• **Exercise brief**
Produce exactly the lines from the one holding "Click the yellow Français legend swatch" through the last line of the data below, with every picture left out.

[Collected data entries]
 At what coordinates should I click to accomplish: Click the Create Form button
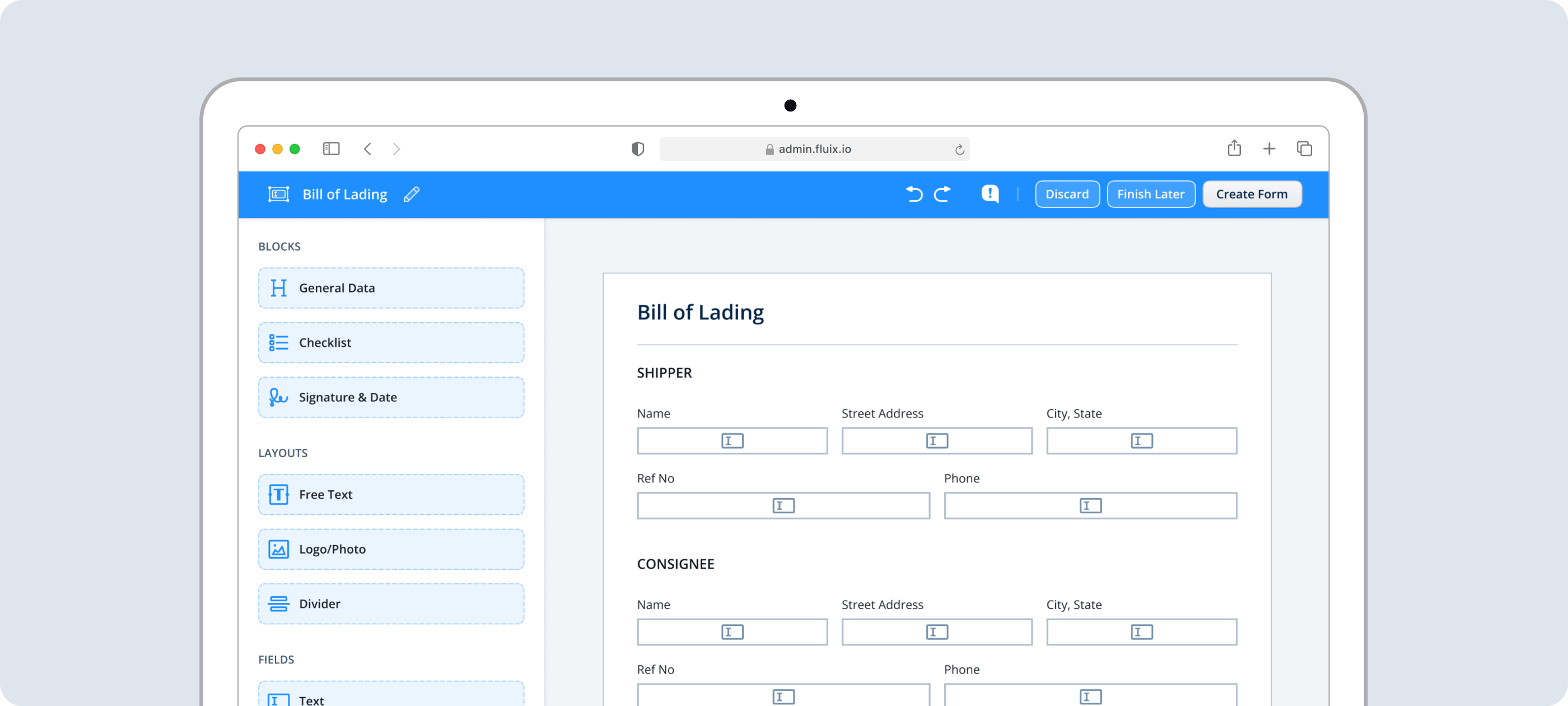coord(1252,194)
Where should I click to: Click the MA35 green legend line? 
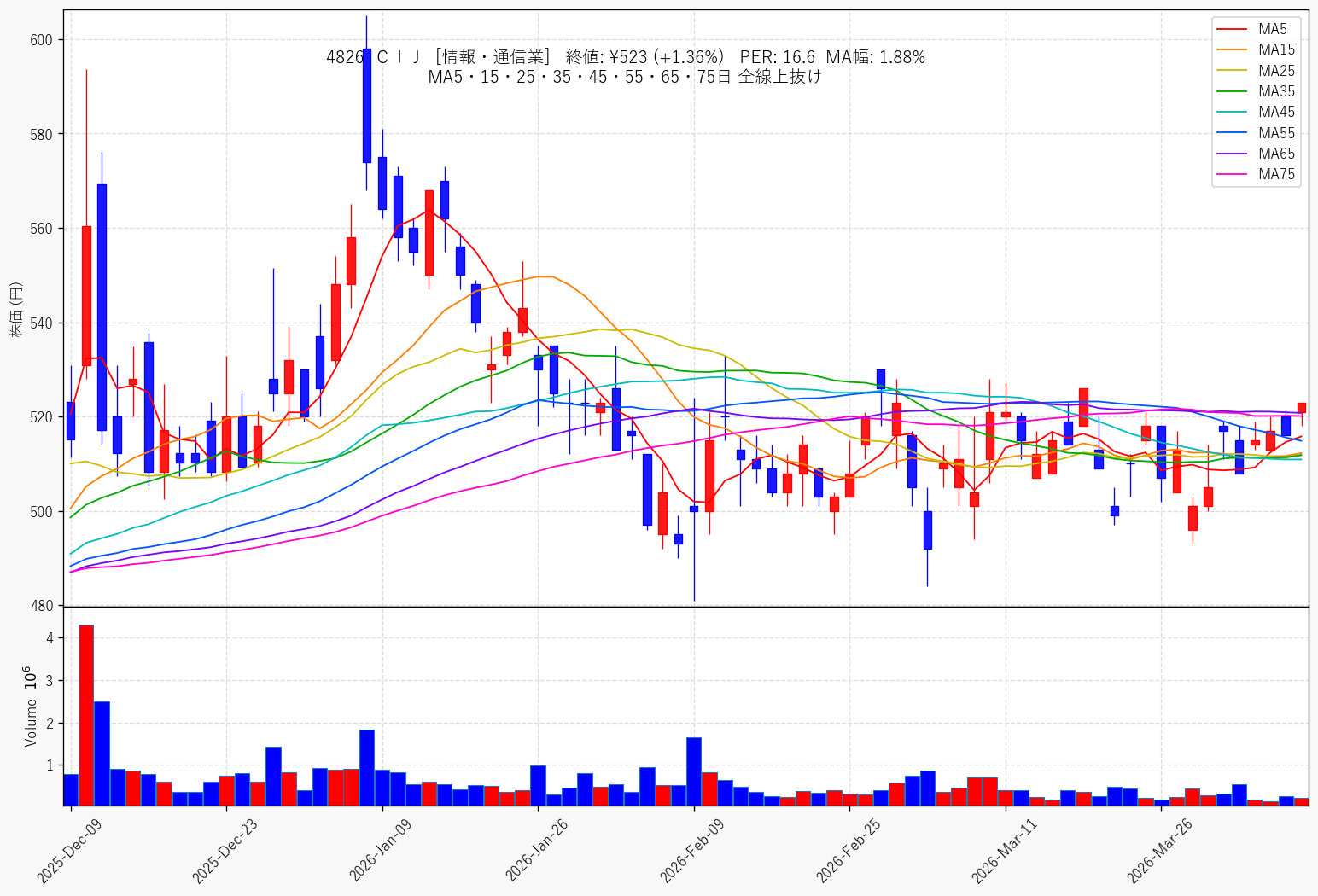1231,91
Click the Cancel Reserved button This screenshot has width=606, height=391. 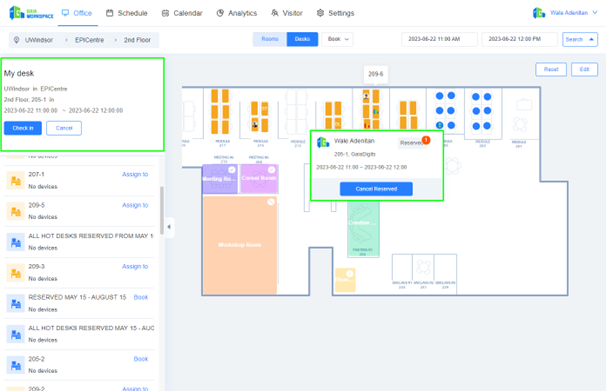(376, 189)
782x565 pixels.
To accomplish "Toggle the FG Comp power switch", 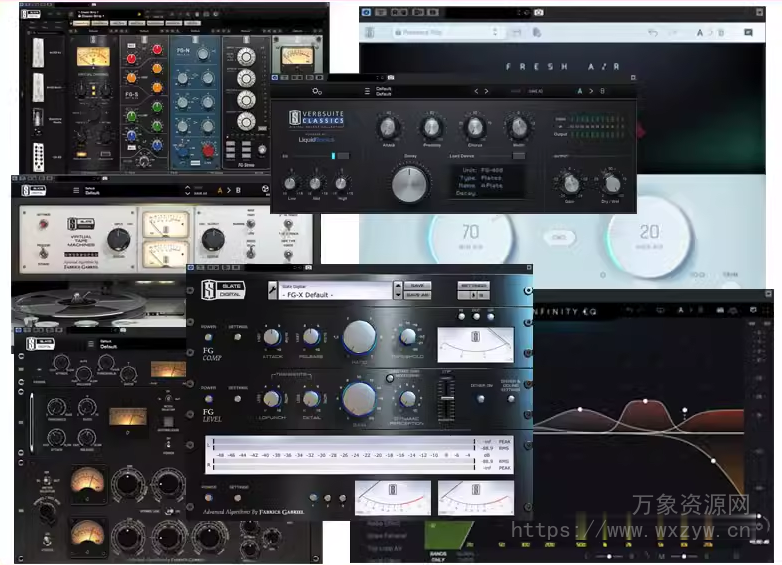I will click(209, 339).
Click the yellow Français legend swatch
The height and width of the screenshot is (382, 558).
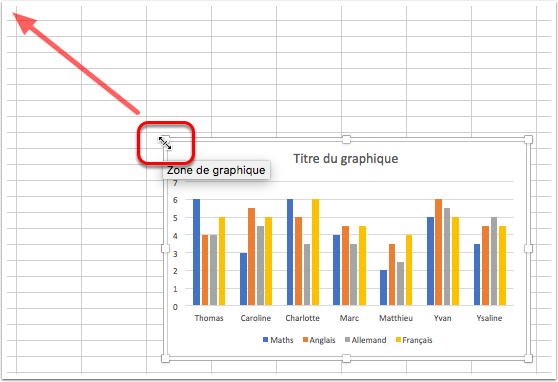399,340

• **Reply**
Click the yellow Français legend swatch
The height and width of the screenshot is (382, 558).
399,340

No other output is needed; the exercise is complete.